Once it is determined that the drill string 10 is stuck, in one embodiment, a suitable fluid such as water or oil, is circulated through the well bore 12 to remove any well-cuttings suspended in the drilling fluid. Next, the free point of the drill string 12 is determined in a conventional manner with a free point indicator. A small explosion can then be set off adjacent a connection of two pipe joints while torque is applied to the pipe joints to unscrew one joint from the other. The shock of the explosion will usually cause the tool joint to back off or unscrew and the section of the drill string 10 above this point can be removed from the well bore 12. In one embodiment, it is preferable that the free end of the drill string 10 be made approximately 100 to 200 feet above where the drill string 10 is stuck.

Next, a jarring apparatus 32 is connected to the drill string 10. The jarring apparatus 32 may be any conventional jarring apparatus, including hydraulic or mechanical. The drill string 10 with the jarring apparatus 32 is then run back into the well bore 12 and screwed back onto that portion of the drill string 10 remaining in the well bore 12. It will be appreciated that the jarring apparatus 32 will permit an upward jarring force to be exerted on the drill string 10 when desired.

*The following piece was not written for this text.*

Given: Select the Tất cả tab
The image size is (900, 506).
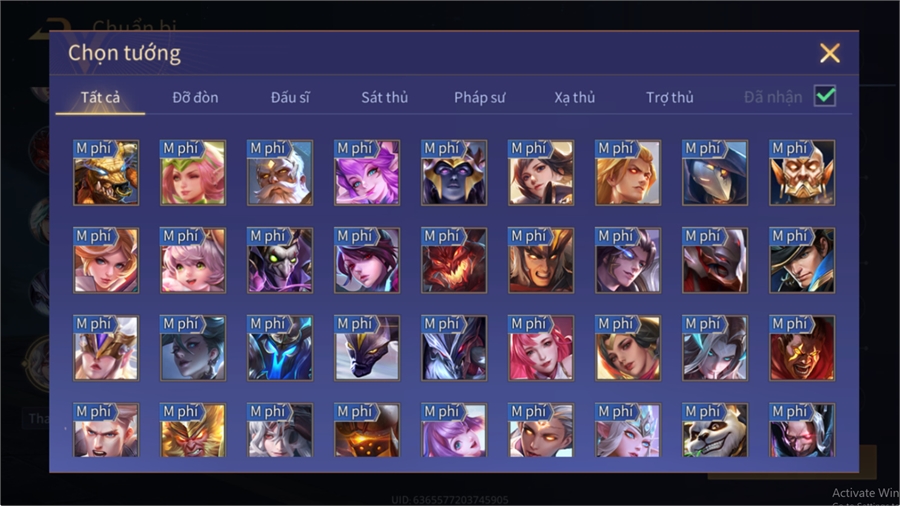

A pump assembly 34 is connected to the annulus 24 and a pump assembly 36 is connected to the drill string 10. The pump assembly 34 may be any suitable pump, such as would be used for fracture treatment. Typically, the pump assembly 34 will be in the form of truck mounted pumps and of sufficient number to generate the desired pumping capacity. The pump assembly 36 may be in the form of the drilling rig mud pumps if such pumps are capable of pumping at the desired rate, or the pump assembly 36 may be in the form of conventional truck mounted fracture treatment pumps, or the pump assembly 36 may be a combination of the drilling rig mud pumps and fracture treatment pumps.

After the pump assemblies 34 and 36 are connected to the annulus 24 and the drill string 10, the pump assembly 34 is operated to pump a first fluid 38 down the annulus 24, and the pump assembly 30 is operated to pump a second fluid 40 down the drill string 10 to cause the second fluid 40 to pass out the nozzles of the drill bit 20 and into the annulus 24. In most instances the first fluid 38 and the second fluid 40 will be water, which may include brine. However, if the water sensitive formations are exposed, oil may be used as the first fluid 38 and the second fluid 40.

As mentioned above, the first fluid 38 and the second fluid 40 are injected into the annulus 35 at a volume and rate sufficient to cause at least a portion of one of the first fluid 38 and the second fluid 40 to penetrate the formation 15 and thereby increase the pressure of the formation 15 adjacent the well bore 12 so that the pressure of the formation 15 adjacent the well bore 12 is substantially equalized with the pressure of the well bore 12. To this end, in one embodiment, it is desired to inject fluid into the annulus 24 at as high a rate as possible without damaging the surface casing 13, the intermediate casing 14, the drill string 10, or any other tubulars in the well bore 12. Therefore, the rate at which the first fluid 38 and the second fluid 40 are injected is generally limited by the burst strength of the casing 14 and the drill string 10.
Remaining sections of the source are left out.